A Deadline piece reveals that the company has made a seven-figure pact with the resurgent Hammer Films and eOne at the Toronto International Film Festival to bring the follow-up to the 2012 horror hit to America. The first film raked in $128 million globally, thanks to the presence of a post-Harry Potter Daniel Radcliffe in the leading role.
The sequel -- directed by Tom Harper -- is already complete, so Relativity will just have to decide when they plan to place it in theaters. Radcliffe, who appears to enjoy working in genre efforts (he’s due to appear in High Tension director Alexandre Aja’s Horns next month), won’t be back for a second go round with the spectral woman of the title. Instead, the new cast is headlined by Jeremy Irvine and Helen McCroy.
The Woman in Black 2: Angel of Death picks up four decades after the original film ended, with a group of children evacuated from London during World War II and brought to stay at Eel Marsh House, the original title’s haunted abode. The kids re-awaken the house’s most dangerous inhabitant and Hell breaks loose.
The first official trailer for the film debuted last month. While it’s more of a teaser than a proper preview clip, it does a nice job of re-establishing the creepy ambiance and period detail of the first entry.
Relativity apparently enjoys heading to The Toronto International Film Festival in search of potential horror hits. Last year, the distributor scored the rights to fright flick Oculus, which went on to become the highest grossing title from that year’s crop of acquisitions.
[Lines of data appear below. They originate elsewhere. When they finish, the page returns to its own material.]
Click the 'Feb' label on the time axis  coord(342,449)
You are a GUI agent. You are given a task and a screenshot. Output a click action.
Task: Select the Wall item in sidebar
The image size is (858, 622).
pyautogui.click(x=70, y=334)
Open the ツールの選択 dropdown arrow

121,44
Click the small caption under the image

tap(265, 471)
They’re clearly banking on something similar happening with a The Woman in Black sequel. Normally, without Daniel Radcliffe returning, we’d be a bit skeptical about how the follow-up might fare.
However, given the involvement of Hammer Films – one of the all-time classic horror studios – the feature has instant cred with hardcore genre fans. Hammer was responsible for some truly classic monster movies over the years, and is best known for their series of Dracula titles, which find Christopher Lee donning the fangs to do battle with Peter Cushing. They’ve gotten back to their horror roots over the course of the past few years, releasing a number of features, including Let Me In (a remake of cult Swedish vampire film Let the Right One In) and The Quiet Ones.